Your goal:
The data must be returned in full, with no character altered.

Excerpted records:
# # # # # # #
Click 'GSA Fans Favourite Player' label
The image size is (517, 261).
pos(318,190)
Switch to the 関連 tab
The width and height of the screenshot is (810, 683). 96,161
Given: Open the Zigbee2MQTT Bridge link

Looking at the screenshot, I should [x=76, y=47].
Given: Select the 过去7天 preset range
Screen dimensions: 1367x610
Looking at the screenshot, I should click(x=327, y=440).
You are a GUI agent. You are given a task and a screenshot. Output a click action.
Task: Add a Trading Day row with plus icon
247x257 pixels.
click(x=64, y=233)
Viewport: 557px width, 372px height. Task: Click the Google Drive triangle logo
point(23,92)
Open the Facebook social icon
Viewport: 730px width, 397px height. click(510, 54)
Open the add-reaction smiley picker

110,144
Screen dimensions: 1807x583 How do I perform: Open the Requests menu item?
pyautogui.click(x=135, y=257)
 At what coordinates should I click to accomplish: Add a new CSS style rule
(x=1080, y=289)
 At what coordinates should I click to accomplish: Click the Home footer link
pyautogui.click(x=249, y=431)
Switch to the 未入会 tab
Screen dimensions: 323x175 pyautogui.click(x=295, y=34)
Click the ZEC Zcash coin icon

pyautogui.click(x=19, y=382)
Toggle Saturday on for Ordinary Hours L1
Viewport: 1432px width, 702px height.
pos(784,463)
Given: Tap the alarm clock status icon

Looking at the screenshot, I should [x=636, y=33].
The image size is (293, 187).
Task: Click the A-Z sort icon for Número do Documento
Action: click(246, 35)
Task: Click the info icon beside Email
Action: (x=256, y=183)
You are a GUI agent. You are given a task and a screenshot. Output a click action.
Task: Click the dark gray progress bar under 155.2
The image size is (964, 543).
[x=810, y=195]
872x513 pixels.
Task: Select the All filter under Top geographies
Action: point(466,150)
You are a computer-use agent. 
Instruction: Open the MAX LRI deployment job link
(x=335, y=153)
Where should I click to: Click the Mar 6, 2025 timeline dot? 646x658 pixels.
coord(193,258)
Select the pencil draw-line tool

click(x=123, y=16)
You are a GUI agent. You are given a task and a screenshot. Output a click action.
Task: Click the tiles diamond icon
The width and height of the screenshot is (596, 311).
# # # # # # #
Finished task:
Click 'GSA Fans Favourite Player' label
The image size is (517, 261).
pos(318,190)
Switch to the 関連 tab
The width and height of the screenshot is (810, 683). 96,161
Given: Open the Zigbee2MQTT Bridge link

Looking at the screenshot, I should [x=76, y=47].
Given: Select the 过去7天 preset range
Screen dimensions: 1367x610
Looking at the screenshot, I should click(x=327, y=440).
You are a GUI agent. You are given a task and a screenshot. Output a click action.
Task: Add a Trading Day row with plus icon
247x257 pixels.
click(x=64, y=233)
Viewport: 557px width, 372px height. Task: Click the Google Drive triangle logo
point(23,92)
Open the Facebook social icon
Viewport: 730px width, 397px height. click(510, 54)
Open the add-reaction smiley picker

110,144
Screen dimensions: 1807x583 How do I perform: Open the Requests menu item?
pyautogui.click(x=135, y=257)
 At what coordinates should I click to accomplish: Add a new CSS style rule
(x=1080, y=289)
 At what coordinates should I click to accomplish: Click the Home footer link
pyautogui.click(x=249, y=431)
Switch to the 未入会 tab
Screen dimensions: 323x175 pyautogui.click(x=295, y=34)
Click the ZEC Zcash coin icon

pyautogui.click(x=19, y=382)
Toggle Saturday on for Ordinary Hours L1
Viewport: 1432px width, 702px height.
pos(784,463)
Given: Tap the alarm clock status icon

Looking at the screenshot, I should [x=636, y=33].
The image size is (293, 187).
Task: Click the A-Z sort icon for Número do Documento
Action: click(246, 35)
Task: Click the info icon beside Email
Action: (x=256, y=183)
You are a GUI agent. You are given a task and a screenshot. Output a click action.
Task: Click the dark gray progress bar under 155.2
The image size is (964, 543).
[x=810, y=195]
872x513 pixels.
Task: Select the All filter under Top geographies
Action: point(466,150)
You are a computer-use agent. 
Instruction: Open the MAX LRI deployment job link
(x=335, y=153)
Where should I click to: Click the Mar 6, 2025 timeline dot? 646x658 pixels.
coord(193,258)
Select the pencil draw-line tool

click(x=123, y=16)
You are a GUI agent. You are given a task and a screenshot. Output a click action.
Task: Click the tiles diamond icon
The width and height of the screenshot is (596, 311).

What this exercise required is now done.